Book Review - The White Tiger
“In any jungle what is the rarest of animals-the creature that comes along only once in a generation?
The White Tiger”
This riveting novel got Aravind Adiga the Man Booker Prize award for 2008. The White Tiger, an epistolary novel published by HarperCollins Publishers is an aggressive portrayal of the reality of India through the eyes of an illiterate rural.
The novel contains a letter, written over a span of seven nights by Balram Halwai alias Munna. Balram intends to reveal the secrets of the birth and survival of a successful entrepreneur in India to the Premier of China, Mr. Jiabao. Through the letter, he weaves a powerful story about his rise from the darkness of penury to the light of wealth.
Balram builds his narration around a final act of abandonment and brutality that leads to his life in the light. He starts by giving a vivid picture of the darkness that he was born into and his hatred for it. The novel follows his removal from school and employment as a coal breaker so that the family can pay the landlords. His education about the Dark and Light India starts here. Later on he becomes a driver to a landlord’s family. From this point, we get a glimpse of the dormant antagonism that Balram harbors towards the rich. Here he understands the political system that thrives on the extortion of the rich and the deception of the poor. Once he moves to Delhi with Mr Ashok, the landlord’s son, Balram gradually withdraws himself from his familial responsibilities. He experiences a persistent yearning to be part of the light. Balram laments the resistance that the subjugated poor experiences when given an opportunity to break free from the shackles of servitude to the rich. He is gradually corrupted by his desires until the line that separates right from wrong fades. Balram takes control and after a series of events becomes an entrepreneur. A White Tiger in the Jungle of India!
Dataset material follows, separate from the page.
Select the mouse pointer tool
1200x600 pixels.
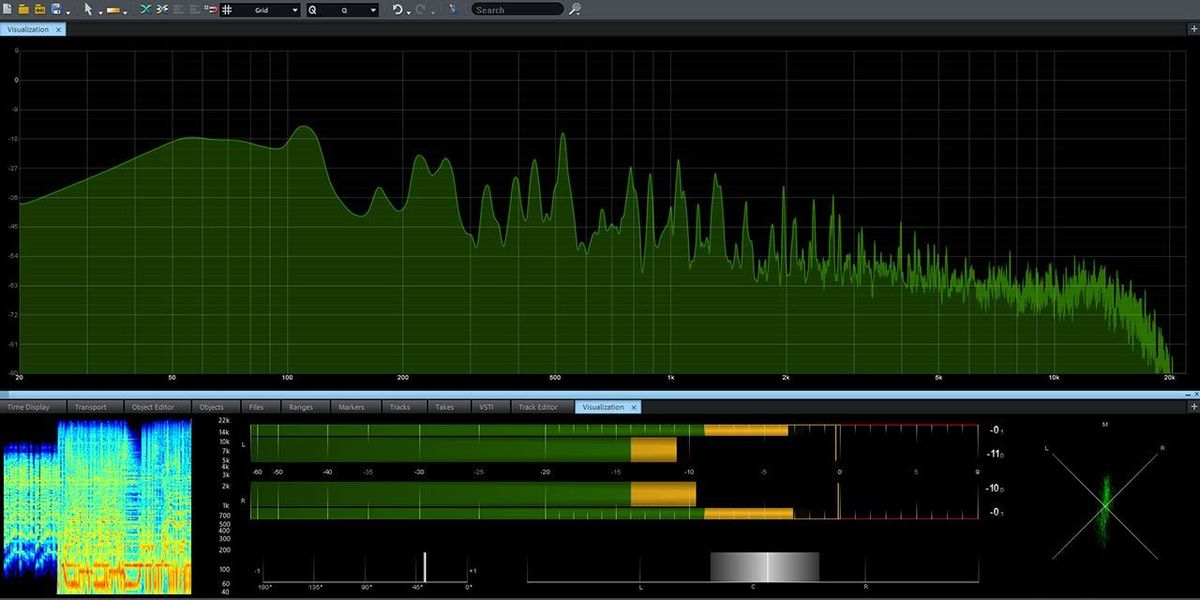[87, 9]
In the course of narrating Munna’s story, Aravind Adiga depicts the power of wealth, the repressed psyche of the lower class and the inevitable corruption of innocence that accompanies the evolution from darkness to light. Adiga denudes India of the glory surrounding the victory cry “India Rising” and reveals the political, social and moral decay that has affected the country. Though there is not a single ray of hope, the story is laced with dry wit and irony that often catches us by surprise. But at times Munna fails to connect with the Premier and often simply uses the letters as a cathartic medium. The actual rise of Munna to an entrepreneur is only covered on the seventh day and contributes to just one tenth of the story. On the way the momentum of the events that lead to Balram’s transition to the White Tiger is lost. As a result, the reader feels slightly let down by the author and so would Mr Jiabao.